### Task item
Check each line of the records below and collect those that include the word "agent".

### Task data
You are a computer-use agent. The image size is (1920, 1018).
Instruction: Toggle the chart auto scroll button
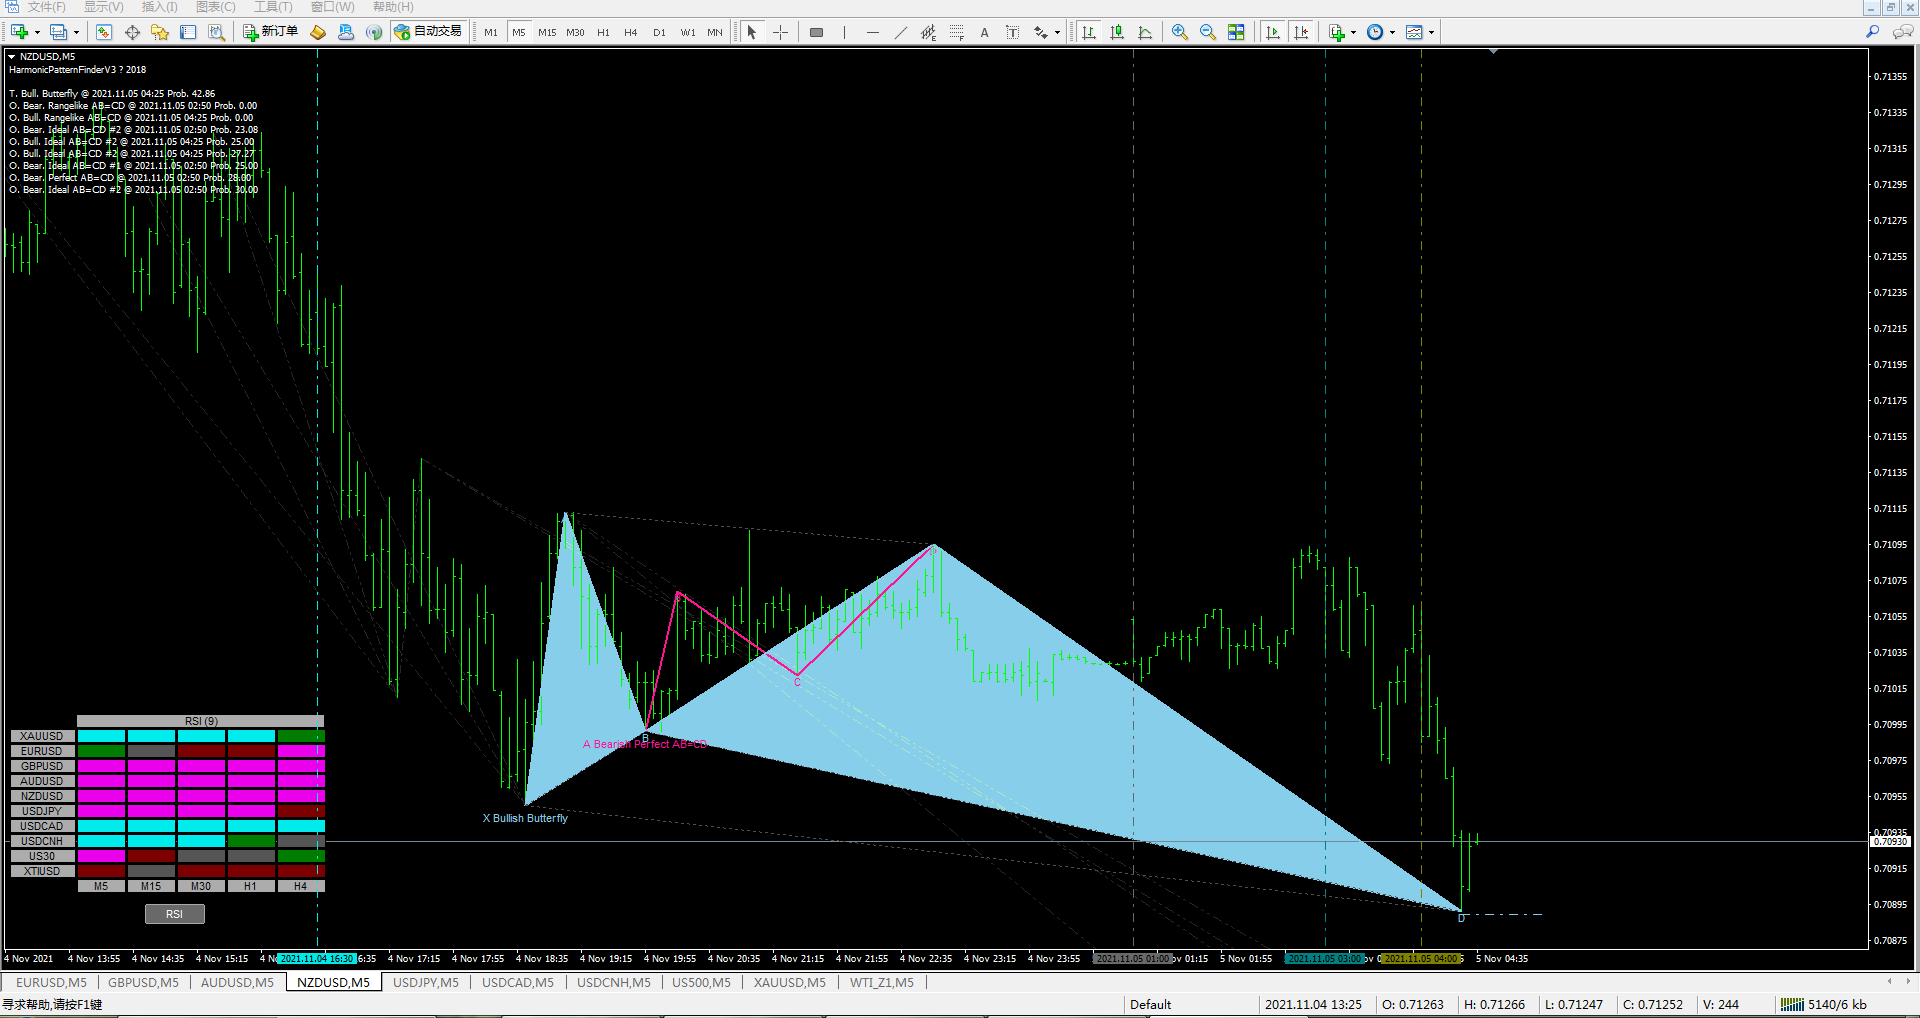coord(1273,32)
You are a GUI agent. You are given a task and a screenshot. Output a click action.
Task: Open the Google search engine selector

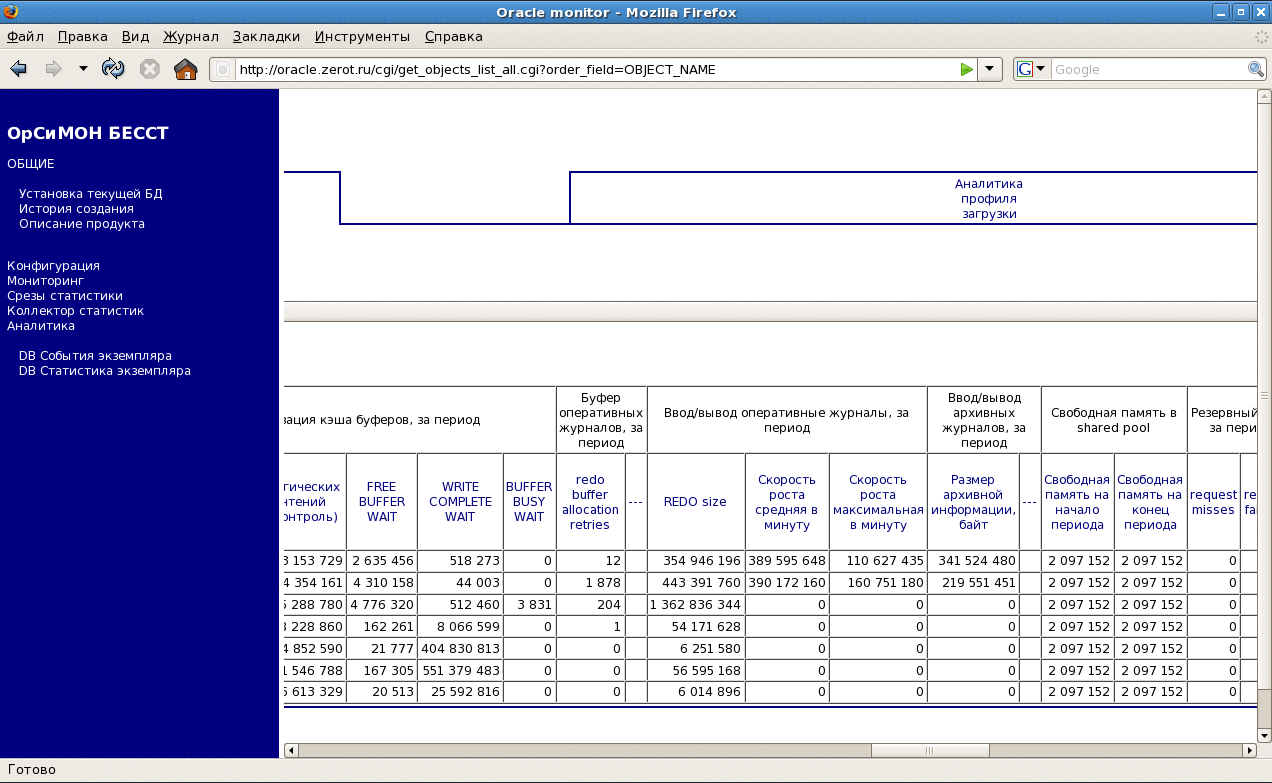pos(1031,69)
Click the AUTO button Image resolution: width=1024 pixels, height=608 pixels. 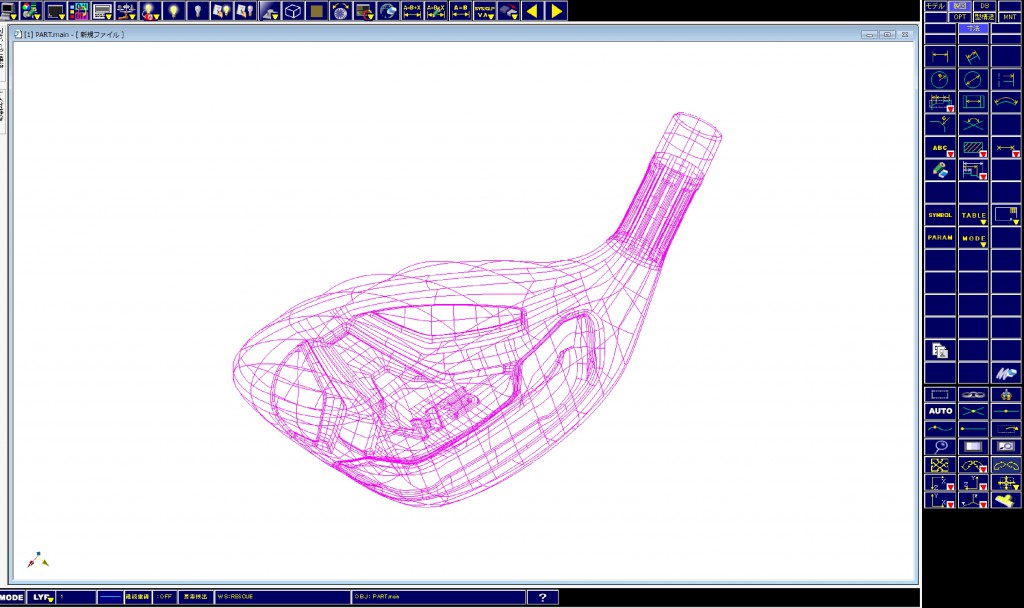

### Result of this exercise
You are a computer-use agent. The image size is (1920, 1018).
You are a GUI agent. You are given a task and a screenshot. Output a click action.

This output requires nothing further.